Foram mais de cinco minutos de muita tensão. Manoel realizou manobras de reanimação e tentou desobstruir as vias respiratórias da vítima. Durante o procedimento, conseguiu retirar um pedaço de carne da boca do homem, que possivelmente havia se engasgado.
A insistência deu resultado: o homem voltou a respirar.

As manobras realizadas por Manoel enquanto o atendimento especializado não chegava foram fundamentais para manter a vítima com vida até a chegada de uma equipe do Serviço de Atendimento Móvel de Urgência (Samu).
Após receber atendimento, o homem foi encaminhado para a Unidade de Pronto Atendimento (UPA) de Altamira, onde permanece internado na sala vermelha.
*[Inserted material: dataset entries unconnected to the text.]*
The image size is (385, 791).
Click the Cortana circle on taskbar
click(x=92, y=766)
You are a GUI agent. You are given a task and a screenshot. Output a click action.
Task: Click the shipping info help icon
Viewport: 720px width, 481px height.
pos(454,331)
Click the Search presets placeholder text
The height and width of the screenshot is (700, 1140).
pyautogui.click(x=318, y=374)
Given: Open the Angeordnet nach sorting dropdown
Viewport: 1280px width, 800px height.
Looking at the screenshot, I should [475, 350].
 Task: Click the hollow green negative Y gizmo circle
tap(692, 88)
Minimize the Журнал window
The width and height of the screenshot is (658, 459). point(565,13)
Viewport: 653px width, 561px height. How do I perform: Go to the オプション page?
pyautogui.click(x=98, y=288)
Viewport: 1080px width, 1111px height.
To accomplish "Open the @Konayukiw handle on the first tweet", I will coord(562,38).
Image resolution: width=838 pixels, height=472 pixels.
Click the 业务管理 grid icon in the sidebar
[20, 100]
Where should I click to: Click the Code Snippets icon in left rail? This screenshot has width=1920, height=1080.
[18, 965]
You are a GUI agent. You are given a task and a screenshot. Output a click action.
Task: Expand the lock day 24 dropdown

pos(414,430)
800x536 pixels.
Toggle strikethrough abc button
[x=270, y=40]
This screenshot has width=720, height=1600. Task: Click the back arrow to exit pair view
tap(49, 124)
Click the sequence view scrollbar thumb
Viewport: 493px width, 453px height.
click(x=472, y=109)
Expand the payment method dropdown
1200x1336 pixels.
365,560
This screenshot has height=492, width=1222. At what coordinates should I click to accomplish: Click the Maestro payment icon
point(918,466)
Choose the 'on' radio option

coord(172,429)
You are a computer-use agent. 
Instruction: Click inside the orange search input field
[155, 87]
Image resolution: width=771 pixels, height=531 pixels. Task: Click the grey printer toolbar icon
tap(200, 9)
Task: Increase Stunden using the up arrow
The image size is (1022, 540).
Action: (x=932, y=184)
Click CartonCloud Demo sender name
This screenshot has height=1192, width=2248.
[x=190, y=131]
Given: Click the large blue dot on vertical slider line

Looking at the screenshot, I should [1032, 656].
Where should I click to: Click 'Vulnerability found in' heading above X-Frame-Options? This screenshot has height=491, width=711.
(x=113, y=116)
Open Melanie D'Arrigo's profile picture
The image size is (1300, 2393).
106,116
Um detalhe torna a história ainda mais surpreendente. Manoel havia conhecido o homem apenas alguns minutos antes da emergência. Depois do socorro, ele também foi até a UPA na tentativa de localizar familiares da vítima e comunicar o que havia acontecido.

Trinta e dois anos depois de aprender técnicas que talvez imaginasse nunca mais precisar utilizar, Manoel Filho viu aquele conhecimento se transformar em uma ferramenta essencial para ajudar a salvar uma vida.